Dose-depended inhibition of HIF-1α by HIF-1α specific siRNA in SH-SY5Y cells. A) Concentration-dependent transfection rate of HIF-1α specific siRNA. B) A representative of immunoblot of HIF-1α expression in SY-SY5Y cells transfected with HIF-1α specific siRNA at various concentrations.
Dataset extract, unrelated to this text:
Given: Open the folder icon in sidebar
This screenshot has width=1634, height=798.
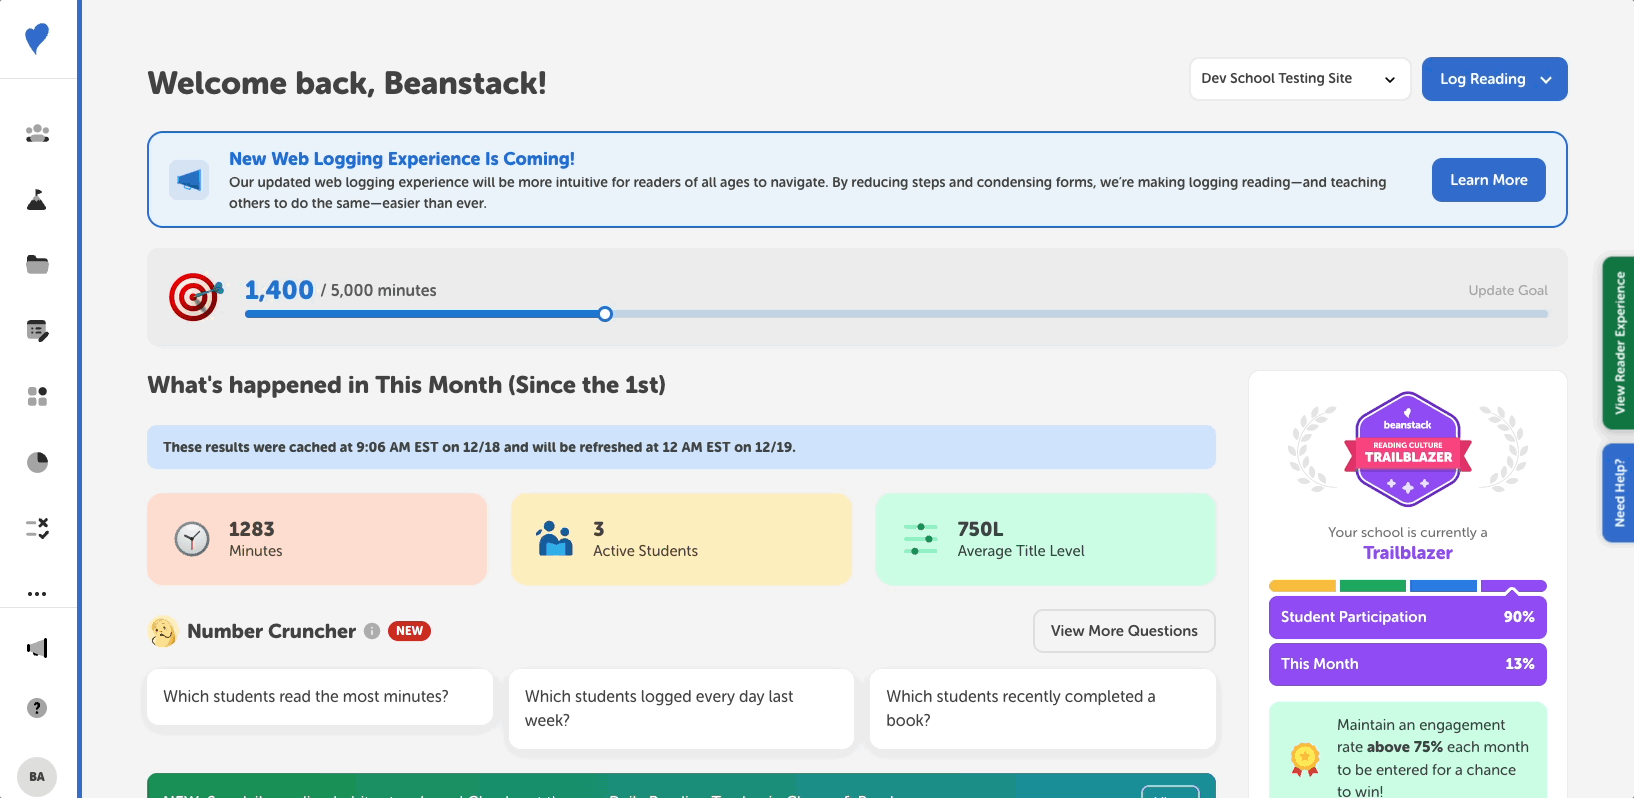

C) Concentration-dependent effect of HIF-1α specific siRNA on ROS levels in the cells exposed to hypoxia and OGD. D) Concentration-dependent effect of HIF-1α specific siRNA on GSH/GSSG ratio in the cells exposed to hypoxia and OGD. E) Concentration -dependent effect of HIF-1α specific siRNA on cell death in the cells exposed to hypoxia and OGD. Cells were transfected with HIF-1α specific siRNA at the concentrations of 0, 0.1, 1.0, 2.5, and 5.0 nM. They were exposed to hypoxia (1%) or OGD for 3 hrs. N: normal cells; NC: cells transfected with negative control siRNA. DFO was used as a positive HIF-1α control. Data are mean ± SEM, n=3.

Scheme 1

HIF-1 may provide cytoprotection through maintaining cellular redox status under hypoxic/ischemic exposures.